The any creates a junction with one element ('command').
Now the only argument that triple will accept is 'command'.
Why the precedence issue arises
Raku's grammar is designed to have nice ergonomics. This includes design details that reduce the need for parens and braces. Overall these design details yield a big net win. But there are wrinkles, and you've encountered one.
Raku lets one write where ... to specify a where clause without requiring that one uses an explicit braced lambda ({...}) for the ... bit. One can even create a lambda using just a *. Nice! But where does the lambda end? If you use explicit braces, it's clear. If not, what determines the end of the lambda?
More generally, shouldn't the parser just know that the = in = 'command' is not part of any lambda? That it should instead just automatically finish a where clause if there is one before parsing the = ... part? That the = ... should always be parsed as a default value for a parameter?
One can easily see the ambiguity (once one's attention is drawn to it), and so does/could Raku's grammar/parser. It just needs to resolve that ambiguity either by rejecting such syntax, demanding the coder explicitly disambiguates (eg with parens, as you've done), or by choosing which way to parse.
What Raku's grammar/parser does in the face of the ambiguity is choose. And it chooses wrong. (Unless of course one wanted it to be an assignment of some value on the ='s left, not a default for a parameter, though that's gotta be pretty unlikely.)

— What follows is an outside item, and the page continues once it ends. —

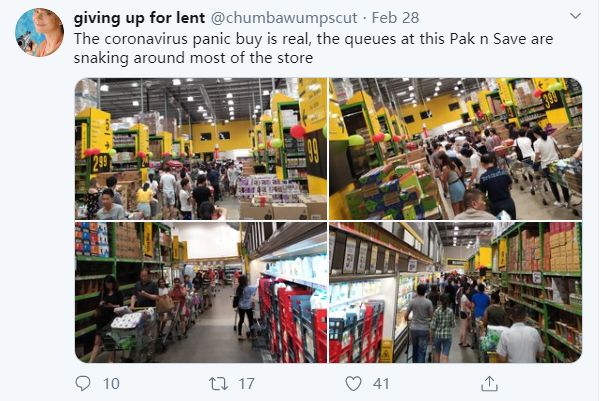Click the retweet arrows icon
This screenshot has height=401, width=601.
pos(218,383)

Why Raku's grammar/parser didn't just get it right
Why doesn't the parser reject this code as being too ambiguous, or be smart enough to choose the "it's a default" interpretation? It certainly could -- the Raku grammar/parser feature is Turing complete, equivalent in power to the unrestricted grammars category in the Chomsky parsing hierarchy -- so why doesn't it just get it right?
In a nutshell, it gets it right the right amount, at least imo. But that's subjective, oddly worded, and vague, so it's probably not a satisfactory summary. So I'll try provide a bit more detail in the hope it's more informative.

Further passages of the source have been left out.